His immediate family was with him in the house. Rob made it in from
Tokyo—he got to kiss his father good-bye-and Jon was there, and of course
Charlotte was there and Charlotte’s cousin Marsha, who had written the poem
that so moved Morrie at his “unofficial” memorial service, the poem that likened
him to a “tender sequoia.” They slept in shifts around his bed. Morrie had fallen
into a coma two days after our final visit, and the doctor said he could go at any
moment. Instead, he hung on, through a tough afternoon, through a dark night.

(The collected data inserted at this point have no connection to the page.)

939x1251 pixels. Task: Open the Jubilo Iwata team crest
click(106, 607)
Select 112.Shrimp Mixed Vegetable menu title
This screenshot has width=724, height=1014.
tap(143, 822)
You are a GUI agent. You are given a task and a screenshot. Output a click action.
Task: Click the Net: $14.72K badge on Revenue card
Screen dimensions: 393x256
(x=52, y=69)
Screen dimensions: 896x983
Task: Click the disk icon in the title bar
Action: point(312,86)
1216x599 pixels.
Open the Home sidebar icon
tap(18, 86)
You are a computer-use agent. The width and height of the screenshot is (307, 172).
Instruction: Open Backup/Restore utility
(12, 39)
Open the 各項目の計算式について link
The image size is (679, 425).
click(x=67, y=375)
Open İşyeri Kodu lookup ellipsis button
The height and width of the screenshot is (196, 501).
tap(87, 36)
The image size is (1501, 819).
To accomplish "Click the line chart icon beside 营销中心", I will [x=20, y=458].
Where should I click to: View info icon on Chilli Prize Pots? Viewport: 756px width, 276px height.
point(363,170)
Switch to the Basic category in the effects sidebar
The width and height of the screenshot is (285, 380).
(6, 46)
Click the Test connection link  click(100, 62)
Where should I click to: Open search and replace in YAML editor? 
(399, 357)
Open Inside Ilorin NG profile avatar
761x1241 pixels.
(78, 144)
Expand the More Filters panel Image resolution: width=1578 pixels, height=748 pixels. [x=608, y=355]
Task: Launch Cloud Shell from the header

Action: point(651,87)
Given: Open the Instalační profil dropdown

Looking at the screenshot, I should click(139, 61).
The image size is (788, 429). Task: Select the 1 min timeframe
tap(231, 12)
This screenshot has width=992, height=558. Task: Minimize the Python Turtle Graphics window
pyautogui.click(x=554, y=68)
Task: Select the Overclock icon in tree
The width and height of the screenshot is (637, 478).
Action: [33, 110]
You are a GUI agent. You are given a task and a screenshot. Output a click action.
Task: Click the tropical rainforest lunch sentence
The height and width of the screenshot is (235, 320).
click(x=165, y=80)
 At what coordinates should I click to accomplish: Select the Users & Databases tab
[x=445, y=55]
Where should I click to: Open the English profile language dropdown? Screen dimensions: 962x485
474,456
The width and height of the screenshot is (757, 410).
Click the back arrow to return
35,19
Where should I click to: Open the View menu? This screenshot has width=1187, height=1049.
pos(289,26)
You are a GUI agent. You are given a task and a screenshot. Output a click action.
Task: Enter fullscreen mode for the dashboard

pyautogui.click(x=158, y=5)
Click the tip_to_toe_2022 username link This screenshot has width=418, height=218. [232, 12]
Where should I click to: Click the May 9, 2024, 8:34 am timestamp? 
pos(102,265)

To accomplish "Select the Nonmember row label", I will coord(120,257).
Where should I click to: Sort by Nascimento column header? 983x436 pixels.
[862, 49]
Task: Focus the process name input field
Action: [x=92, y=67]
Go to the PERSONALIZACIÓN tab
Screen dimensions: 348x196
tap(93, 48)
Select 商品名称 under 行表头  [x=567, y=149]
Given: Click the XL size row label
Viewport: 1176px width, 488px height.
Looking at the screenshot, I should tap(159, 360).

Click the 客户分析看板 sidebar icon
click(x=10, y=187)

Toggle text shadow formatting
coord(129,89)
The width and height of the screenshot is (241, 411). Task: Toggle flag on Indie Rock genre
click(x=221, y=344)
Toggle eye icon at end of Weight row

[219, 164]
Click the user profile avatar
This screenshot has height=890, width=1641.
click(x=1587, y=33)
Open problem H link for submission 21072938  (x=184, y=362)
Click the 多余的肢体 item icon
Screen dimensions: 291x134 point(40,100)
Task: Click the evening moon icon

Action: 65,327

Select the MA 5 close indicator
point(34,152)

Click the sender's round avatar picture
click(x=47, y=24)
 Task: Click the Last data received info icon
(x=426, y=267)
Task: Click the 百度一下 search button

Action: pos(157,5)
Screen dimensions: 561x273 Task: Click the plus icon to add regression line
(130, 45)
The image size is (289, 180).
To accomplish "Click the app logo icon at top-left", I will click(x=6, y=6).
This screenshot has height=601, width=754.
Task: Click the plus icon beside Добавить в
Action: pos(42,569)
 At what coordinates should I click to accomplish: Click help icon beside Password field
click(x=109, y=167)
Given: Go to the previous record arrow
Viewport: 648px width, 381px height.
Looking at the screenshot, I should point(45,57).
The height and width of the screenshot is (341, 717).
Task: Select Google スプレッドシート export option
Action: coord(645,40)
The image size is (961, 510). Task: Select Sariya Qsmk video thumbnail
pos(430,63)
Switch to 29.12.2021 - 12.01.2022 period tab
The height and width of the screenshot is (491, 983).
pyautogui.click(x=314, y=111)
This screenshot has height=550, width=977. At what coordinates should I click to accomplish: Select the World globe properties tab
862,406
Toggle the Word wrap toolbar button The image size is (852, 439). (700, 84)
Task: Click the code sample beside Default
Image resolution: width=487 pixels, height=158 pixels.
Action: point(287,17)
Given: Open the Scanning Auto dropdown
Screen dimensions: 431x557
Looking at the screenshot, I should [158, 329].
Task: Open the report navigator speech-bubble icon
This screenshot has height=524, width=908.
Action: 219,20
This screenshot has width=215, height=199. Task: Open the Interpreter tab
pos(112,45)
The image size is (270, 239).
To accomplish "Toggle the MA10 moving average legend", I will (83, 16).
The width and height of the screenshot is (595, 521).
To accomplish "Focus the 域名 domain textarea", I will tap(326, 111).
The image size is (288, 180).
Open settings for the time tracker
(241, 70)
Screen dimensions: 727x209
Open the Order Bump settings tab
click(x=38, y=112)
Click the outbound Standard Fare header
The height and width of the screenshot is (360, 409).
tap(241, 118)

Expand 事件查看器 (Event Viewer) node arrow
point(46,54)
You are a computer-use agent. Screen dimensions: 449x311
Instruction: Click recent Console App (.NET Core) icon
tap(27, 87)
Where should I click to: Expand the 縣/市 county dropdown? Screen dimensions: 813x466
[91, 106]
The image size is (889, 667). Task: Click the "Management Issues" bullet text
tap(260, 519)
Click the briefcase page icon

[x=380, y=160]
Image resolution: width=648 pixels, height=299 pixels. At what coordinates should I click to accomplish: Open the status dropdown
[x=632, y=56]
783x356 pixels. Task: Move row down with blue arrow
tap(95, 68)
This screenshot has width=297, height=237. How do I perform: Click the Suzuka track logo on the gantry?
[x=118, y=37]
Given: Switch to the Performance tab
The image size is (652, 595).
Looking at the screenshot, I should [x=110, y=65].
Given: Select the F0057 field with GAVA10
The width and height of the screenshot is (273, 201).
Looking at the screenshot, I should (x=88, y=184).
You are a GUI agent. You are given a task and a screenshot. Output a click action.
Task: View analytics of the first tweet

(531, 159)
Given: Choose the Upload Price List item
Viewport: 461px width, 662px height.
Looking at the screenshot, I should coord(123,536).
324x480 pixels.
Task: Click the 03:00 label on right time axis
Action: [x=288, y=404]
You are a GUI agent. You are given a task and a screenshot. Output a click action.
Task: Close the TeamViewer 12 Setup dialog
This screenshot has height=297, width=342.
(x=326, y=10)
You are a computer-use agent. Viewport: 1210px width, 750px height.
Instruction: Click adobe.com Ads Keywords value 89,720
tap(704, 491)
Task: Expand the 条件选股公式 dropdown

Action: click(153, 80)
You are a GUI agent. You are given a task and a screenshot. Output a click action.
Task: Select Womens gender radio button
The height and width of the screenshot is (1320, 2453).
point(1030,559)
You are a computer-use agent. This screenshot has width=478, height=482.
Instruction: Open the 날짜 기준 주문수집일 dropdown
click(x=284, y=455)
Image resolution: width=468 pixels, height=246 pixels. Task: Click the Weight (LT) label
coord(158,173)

Finally, on the fourth of November, when those he loved had left the room
just for a moment—to grab coffee in the kitchen, the first time none of them
were with him since the coma began—Morrie stopped breathing.
And he was gone.
I believe he died this way on purpose. I believe he wanted no chilling
moments, no one to witness his last breath and be haunted by it, the way he had
been haunted by his mother’s death—notice telegram or by his father’s corpse in
the city morgue.
I believe he knew that he was in his own bed, that his books and his notes
and his small hibiscus plant were nearby. He wanted to go serenely, and that is
how he went.
The funeral was held on a damp, windy morning. The grass was wet and the
sky was the color of milk. We stood by the hole in the earth, close enough to
hear the pond water lapping against the edge and to see ducks shaking off their
feathers.
Although hundreds of people had wanted to attend, Charlotte kept this
gathering small, just a few close friends and relatives. Rabbi Axelrod read a few
poems. Morrie’s brother, David—who still walked with a limp from his
childhood polio lifted the shovel and tossed dirt in the grave, as per tradition.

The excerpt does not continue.